Emerging-Market Stocks Post Biggest Weekly Decline Since March

Aug. 1 (Bloomberg) -- Michael Spence, professor at NYU Stern School of Business, and Josh Rosner, managing director at Graham Fisher and Company, discuss yesterday’s market selloff and the global risks that brought us to this point. They speak on “Bloomberg Surveillance.”

Emerging-market stocks posted their biggest weekly loss since March as disappointing earnings in Asia and Argentina’s bond default reduced investor demand for riskier assets.

The MSCI Emerging Markets Index fell 0.7 percent to 1,058.81, extending declines in the past five days to 1.9 percent. Samsung Electronics Co. (005930) posted its sharpest two-day drop since August 2012 in Seoul after UBS AG cut its rating. OAO Sberbank tumbled to a three-month low as the Micex Index (INDEXCF) dropped for a second day after the European Union imposed sanctions on Russia’s biggest lenders.

Lower-than-estimated earnings at Samsung, continued hostilities between Russia and Ukraine and a default by Argentina spurred bets that the developing-market gauge’s gain this year was overdone. It had surged as much as 7.8 percent this year as China’s economy accelerated and concern eased that Federal Reserve stimulus cuts will spur capital outflows.

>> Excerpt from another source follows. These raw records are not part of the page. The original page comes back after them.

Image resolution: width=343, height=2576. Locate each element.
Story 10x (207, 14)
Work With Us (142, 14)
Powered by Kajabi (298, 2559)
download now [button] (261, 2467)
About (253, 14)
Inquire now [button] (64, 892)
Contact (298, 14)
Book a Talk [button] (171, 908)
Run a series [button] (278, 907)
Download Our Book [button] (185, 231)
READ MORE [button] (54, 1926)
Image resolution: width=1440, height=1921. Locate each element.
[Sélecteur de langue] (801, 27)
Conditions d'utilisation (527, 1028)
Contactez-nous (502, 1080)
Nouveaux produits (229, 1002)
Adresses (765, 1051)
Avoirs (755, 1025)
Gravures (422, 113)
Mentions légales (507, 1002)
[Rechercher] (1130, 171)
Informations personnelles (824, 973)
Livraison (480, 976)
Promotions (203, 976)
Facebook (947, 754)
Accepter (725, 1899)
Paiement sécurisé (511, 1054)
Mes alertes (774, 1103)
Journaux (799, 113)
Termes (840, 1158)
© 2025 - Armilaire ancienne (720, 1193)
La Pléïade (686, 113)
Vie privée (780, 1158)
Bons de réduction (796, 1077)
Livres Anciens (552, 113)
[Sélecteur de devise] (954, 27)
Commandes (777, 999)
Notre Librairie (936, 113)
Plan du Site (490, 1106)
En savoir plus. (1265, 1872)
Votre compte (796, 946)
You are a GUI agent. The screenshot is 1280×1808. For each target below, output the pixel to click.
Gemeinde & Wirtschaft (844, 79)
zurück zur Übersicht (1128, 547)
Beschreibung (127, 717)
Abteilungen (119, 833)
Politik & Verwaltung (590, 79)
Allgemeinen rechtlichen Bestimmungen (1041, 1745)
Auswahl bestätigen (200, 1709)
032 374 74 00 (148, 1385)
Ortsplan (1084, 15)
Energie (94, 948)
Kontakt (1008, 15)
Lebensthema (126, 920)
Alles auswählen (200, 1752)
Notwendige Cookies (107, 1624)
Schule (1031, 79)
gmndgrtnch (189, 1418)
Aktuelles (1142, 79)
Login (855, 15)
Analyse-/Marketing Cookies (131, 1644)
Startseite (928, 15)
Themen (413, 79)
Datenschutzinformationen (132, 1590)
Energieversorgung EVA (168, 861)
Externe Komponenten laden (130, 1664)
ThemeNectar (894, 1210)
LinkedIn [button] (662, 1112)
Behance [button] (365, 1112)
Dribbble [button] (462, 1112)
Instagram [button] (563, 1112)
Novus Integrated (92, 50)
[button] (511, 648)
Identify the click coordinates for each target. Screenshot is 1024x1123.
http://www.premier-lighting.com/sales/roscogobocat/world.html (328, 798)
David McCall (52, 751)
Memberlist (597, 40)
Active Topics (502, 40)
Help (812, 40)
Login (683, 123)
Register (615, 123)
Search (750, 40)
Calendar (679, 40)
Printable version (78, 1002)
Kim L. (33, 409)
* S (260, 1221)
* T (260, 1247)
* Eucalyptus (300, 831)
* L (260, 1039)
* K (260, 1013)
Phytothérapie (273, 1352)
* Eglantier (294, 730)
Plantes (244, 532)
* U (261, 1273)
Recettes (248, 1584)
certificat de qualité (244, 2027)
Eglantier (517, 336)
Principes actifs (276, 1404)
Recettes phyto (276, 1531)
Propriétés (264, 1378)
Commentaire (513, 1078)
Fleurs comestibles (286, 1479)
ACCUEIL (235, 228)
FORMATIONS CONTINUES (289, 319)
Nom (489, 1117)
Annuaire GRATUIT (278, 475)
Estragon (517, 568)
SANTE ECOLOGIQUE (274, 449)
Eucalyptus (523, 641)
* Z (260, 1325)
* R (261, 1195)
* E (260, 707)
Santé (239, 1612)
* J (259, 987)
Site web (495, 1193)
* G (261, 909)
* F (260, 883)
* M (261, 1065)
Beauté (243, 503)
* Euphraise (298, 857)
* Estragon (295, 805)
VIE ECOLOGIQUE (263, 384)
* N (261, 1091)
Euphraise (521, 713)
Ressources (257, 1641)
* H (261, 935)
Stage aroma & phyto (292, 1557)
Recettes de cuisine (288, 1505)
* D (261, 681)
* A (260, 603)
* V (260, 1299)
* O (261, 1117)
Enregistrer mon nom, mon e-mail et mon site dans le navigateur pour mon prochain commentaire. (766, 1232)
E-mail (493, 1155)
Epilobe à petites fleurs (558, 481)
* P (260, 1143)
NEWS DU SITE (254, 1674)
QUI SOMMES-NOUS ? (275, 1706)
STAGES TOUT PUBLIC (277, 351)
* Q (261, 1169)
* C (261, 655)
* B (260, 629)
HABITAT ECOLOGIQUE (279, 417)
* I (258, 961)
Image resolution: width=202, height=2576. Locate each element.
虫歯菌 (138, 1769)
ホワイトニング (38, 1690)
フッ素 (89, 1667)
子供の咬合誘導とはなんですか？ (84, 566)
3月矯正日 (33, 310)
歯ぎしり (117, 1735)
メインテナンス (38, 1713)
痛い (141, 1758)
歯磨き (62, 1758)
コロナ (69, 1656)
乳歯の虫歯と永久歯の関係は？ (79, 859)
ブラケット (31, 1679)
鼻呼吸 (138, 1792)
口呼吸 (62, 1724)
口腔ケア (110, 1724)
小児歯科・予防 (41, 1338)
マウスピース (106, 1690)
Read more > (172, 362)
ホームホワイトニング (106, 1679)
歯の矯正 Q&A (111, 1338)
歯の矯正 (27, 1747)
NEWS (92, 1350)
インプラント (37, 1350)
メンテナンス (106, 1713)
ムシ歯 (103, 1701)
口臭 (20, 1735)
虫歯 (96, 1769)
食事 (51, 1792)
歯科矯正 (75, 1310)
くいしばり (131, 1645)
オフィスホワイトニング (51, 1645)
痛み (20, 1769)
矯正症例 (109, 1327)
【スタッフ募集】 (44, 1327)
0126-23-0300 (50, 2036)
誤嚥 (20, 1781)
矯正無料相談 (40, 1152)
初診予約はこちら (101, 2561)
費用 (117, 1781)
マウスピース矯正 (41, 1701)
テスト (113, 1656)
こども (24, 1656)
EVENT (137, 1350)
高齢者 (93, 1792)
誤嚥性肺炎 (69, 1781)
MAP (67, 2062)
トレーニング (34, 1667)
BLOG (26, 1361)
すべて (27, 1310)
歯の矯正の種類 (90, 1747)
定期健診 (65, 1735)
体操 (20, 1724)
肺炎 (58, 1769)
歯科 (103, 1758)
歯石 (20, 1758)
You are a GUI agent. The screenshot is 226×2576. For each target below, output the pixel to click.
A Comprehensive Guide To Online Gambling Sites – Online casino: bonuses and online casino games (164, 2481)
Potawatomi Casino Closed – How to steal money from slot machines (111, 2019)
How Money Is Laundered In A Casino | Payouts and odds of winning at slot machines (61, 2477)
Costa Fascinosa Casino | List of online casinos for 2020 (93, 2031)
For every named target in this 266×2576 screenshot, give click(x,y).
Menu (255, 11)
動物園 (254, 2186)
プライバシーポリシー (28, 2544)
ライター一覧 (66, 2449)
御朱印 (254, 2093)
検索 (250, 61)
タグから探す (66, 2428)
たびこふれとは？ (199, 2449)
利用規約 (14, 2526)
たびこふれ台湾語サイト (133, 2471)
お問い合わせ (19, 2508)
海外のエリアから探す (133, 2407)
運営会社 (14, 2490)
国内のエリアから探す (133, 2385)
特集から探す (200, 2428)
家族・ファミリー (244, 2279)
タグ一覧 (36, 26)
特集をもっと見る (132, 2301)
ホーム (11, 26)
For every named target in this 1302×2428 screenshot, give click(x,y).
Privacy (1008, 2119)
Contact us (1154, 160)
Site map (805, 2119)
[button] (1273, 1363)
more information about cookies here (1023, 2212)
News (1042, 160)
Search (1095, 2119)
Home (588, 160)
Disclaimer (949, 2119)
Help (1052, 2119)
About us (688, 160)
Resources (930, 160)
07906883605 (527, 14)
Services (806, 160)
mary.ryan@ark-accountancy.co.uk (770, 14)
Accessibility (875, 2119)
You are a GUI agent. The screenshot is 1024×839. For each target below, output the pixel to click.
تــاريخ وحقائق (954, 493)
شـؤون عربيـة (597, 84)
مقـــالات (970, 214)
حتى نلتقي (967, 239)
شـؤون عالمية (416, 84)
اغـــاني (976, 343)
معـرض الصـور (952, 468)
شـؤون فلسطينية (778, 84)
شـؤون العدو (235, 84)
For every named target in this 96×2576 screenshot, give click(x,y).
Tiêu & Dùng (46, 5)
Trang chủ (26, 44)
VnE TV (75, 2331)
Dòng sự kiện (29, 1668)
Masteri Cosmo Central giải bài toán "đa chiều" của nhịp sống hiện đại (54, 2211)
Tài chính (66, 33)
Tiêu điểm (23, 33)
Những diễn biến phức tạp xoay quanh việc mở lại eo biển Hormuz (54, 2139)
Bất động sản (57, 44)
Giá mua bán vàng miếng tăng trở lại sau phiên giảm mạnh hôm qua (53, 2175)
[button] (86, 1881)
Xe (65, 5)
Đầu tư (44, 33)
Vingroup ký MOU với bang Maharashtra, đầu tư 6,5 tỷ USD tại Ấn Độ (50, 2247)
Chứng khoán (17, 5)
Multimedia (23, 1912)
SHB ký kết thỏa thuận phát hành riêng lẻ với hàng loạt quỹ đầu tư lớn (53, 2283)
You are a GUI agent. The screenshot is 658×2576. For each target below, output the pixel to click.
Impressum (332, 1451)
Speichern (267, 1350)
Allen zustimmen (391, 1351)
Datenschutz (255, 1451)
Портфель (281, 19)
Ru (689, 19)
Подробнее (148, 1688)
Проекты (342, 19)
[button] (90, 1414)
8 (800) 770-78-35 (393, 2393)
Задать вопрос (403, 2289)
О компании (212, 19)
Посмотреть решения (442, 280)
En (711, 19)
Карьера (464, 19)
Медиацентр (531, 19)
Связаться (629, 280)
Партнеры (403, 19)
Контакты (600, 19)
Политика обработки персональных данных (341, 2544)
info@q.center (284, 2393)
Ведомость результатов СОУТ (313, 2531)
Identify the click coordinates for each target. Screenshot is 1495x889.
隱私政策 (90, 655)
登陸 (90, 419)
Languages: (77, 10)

“New sanctions on the Russian economy have contributed to the softness in Russian equities,” Neil Shearing, an emerging-markets economist at Capital Economics Ltd. in London, said by phone. “We could see further downside for EM equities as investors start to pay attention to tighter monetary policy in the U.S.”

Data today showed employers in the U.S. added more than 200,000 jobs for a sixth month in July, the longest such period since 1997.

U.S. Jobs

The 209,000 advance followed a 298,000 gain in June that was stronger than previously reported, figures from the Labor Department showed in Washington.

The emerging-markets gauge has risen 5.6 percent this year and trades at 11 times projected 12-month earnings, data compiled by Bloomberg show. The MSCI World Index has gained 2.7 percent and is valued at a multiple of 14.7.

Eight of 10 industry groups in the developing-nation measure fell today, led by technology shares. Samsung, the world’s largest smartphone maker, sank 3.8 percent, extending yesterday’s 3.7 percent retreat after reporting second-quarter profit that missed estimates. UBS cut the stock’s rating to neutral to reflect weak earnings prospects.

The Micex Index decreased 0.4 percent as Sberbank retreated 1.7 percent. The EU added Sberbank, OAO VTB Bank and OAO Gazprombank to its list of institutions sanctioned over President Vladimir Putin’s stance on Ukraine. The sanctions, which follow similar U.S. measures on July 16, restrict the lenders from selling bonds or shares within the EU.

Argentina Default

The Ibovespa rose 0.1 percent in Sao Paulo, paring its weekly loss to 3.3 percent, the most since August 2013. The FTSE/JSE Africa All Share Index decreased 0.9 percent in Johannesburg as data showed the July Purchasing Managers Index fell to 45.9 from 46.6 in June.

The PX Index dropped 0.6 percent in Prague, led by Erste Group Bank AG. Austria’s largest bank reported the biggest quarterly loss in almost three years after it wrote off Romanian assets and abided by new rules on loan fees in Hungary.

Argentine dollar bonds sank for a second day following a default declaration by Standard & Poor’s. The International Swaps & Derivatives Association’s determinations committee ruled that the failure to pay interest will trigger $1 billion of credit-default swaps.

The Hang Seng China Enterprises Index (HSCEI) of mainland companies listed in Hong Kong dropped 1.3 percent, paced by declines in Industrial and Commercial Bank of China Ltd. The Shanghai Composite Index lost 0.7 percent as a global selloff overshadowed data that showed the nation’s manufacturing grew last month at the fastest pace in more than two years.

The premium investors demand to own emerging-market debt over U.S. Treasuries increased nine basis points to 276, JPMorgan Chase & Co. indexes show.